Look through the lines below; wherever the word "equipment" appears, copy that line.
──────── Input material ────────
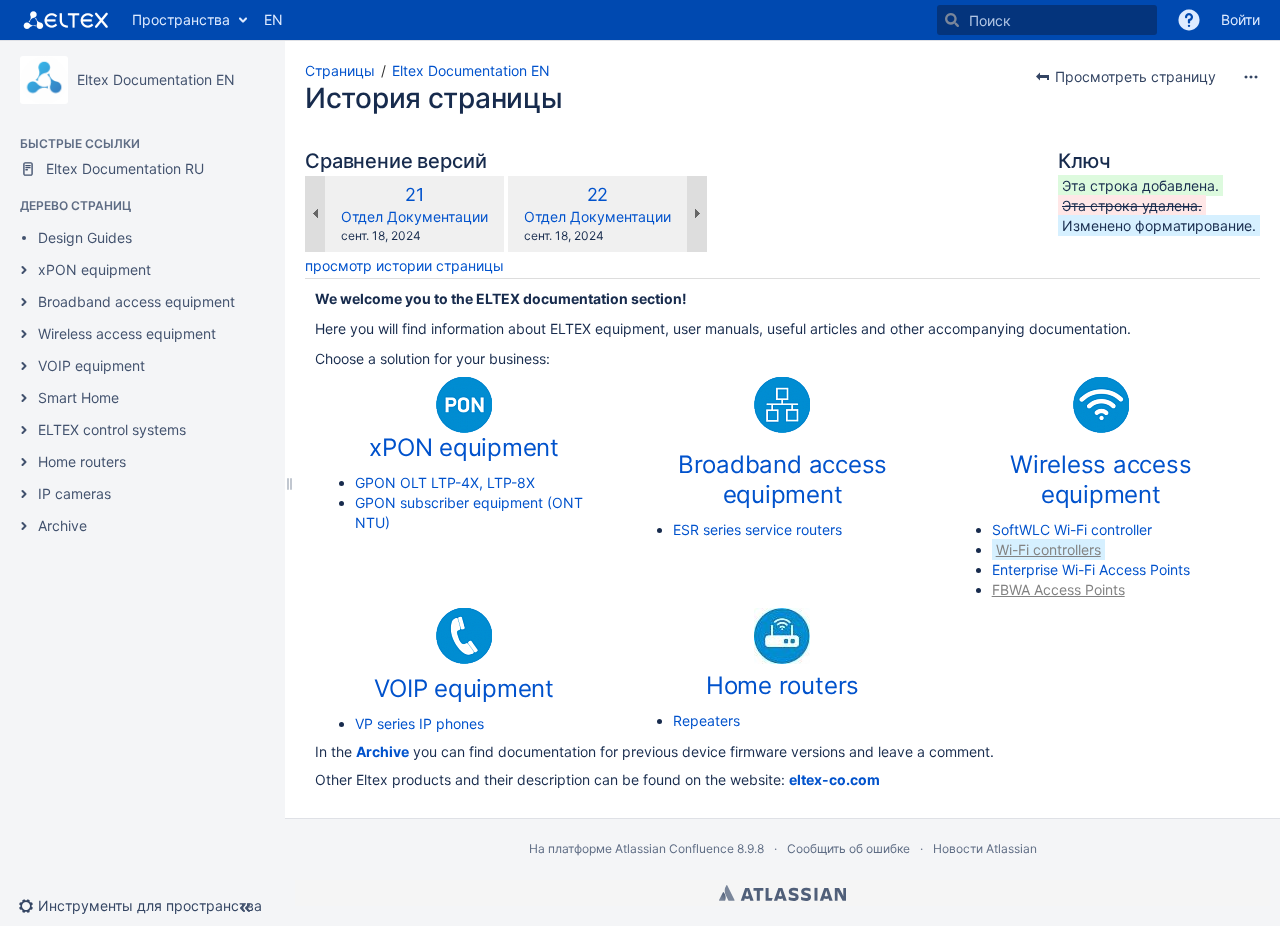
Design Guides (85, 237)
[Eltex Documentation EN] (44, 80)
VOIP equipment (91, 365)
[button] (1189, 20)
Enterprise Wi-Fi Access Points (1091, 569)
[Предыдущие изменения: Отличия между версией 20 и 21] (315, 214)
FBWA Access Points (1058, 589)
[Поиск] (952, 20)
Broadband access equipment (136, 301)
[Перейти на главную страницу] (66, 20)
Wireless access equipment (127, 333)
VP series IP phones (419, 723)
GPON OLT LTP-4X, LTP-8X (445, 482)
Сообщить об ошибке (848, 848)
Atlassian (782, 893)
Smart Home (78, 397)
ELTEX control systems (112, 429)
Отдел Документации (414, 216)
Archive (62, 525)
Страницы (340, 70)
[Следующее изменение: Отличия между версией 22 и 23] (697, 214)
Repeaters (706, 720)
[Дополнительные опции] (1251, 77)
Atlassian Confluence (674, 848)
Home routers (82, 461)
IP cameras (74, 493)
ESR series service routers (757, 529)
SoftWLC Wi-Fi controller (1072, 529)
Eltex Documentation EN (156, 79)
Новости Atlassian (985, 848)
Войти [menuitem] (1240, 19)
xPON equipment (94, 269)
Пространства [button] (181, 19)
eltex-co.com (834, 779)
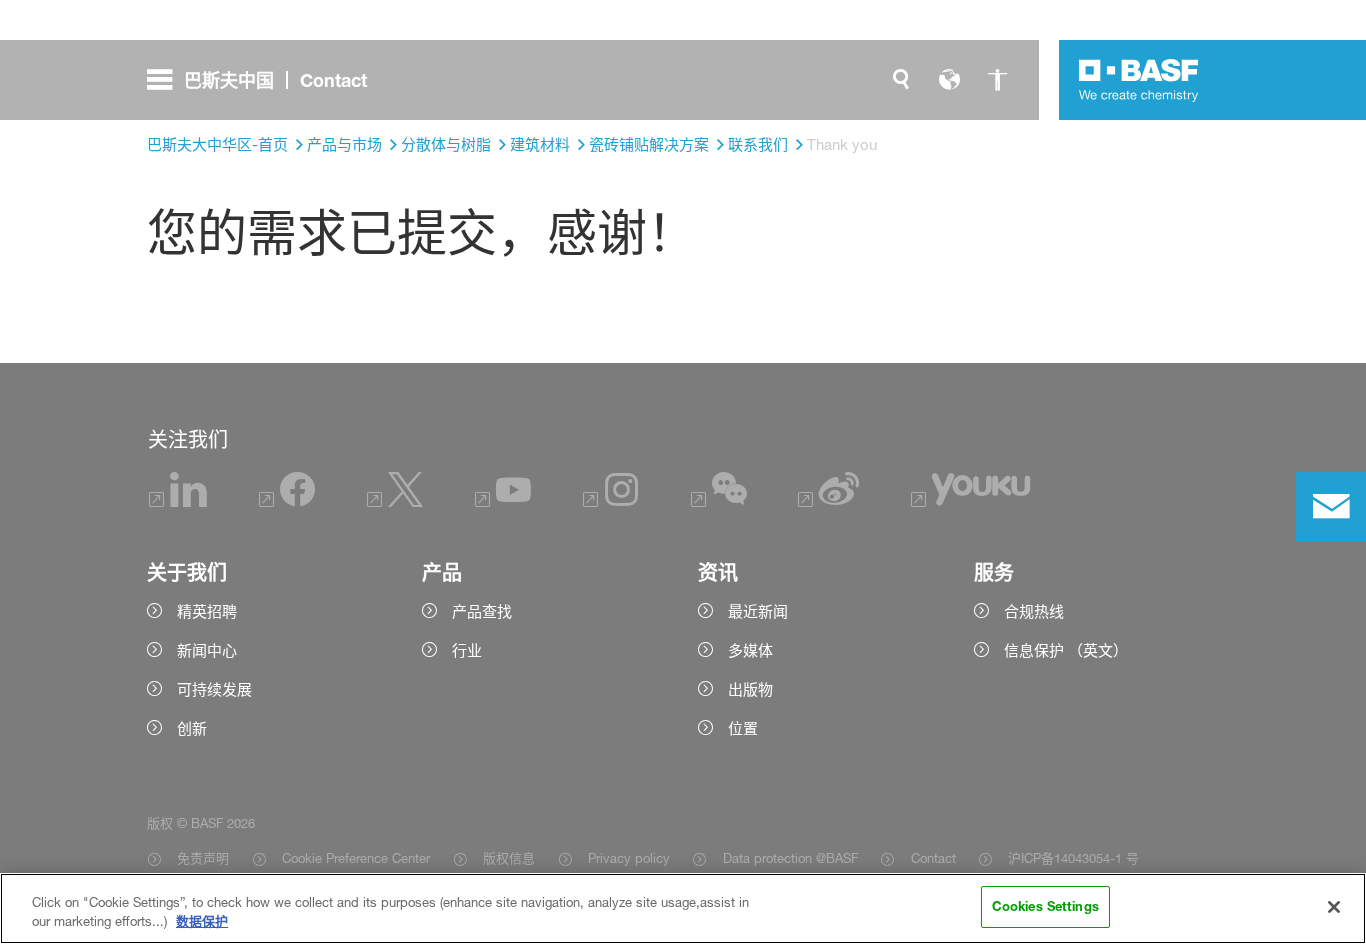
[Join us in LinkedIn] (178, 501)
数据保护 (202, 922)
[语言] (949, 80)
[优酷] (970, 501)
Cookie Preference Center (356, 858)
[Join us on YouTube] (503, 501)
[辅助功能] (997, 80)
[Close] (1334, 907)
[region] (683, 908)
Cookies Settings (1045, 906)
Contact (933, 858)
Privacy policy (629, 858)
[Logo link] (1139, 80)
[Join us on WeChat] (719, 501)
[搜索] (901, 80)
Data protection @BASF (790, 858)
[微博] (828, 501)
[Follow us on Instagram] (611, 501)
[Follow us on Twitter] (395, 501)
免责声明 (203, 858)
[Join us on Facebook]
────────
Your response:
VOIP equipment (91, 365)
Broadband access equipment (136, 301)
Wireless access equipment (127, 333)
xPON equipment (94, 269)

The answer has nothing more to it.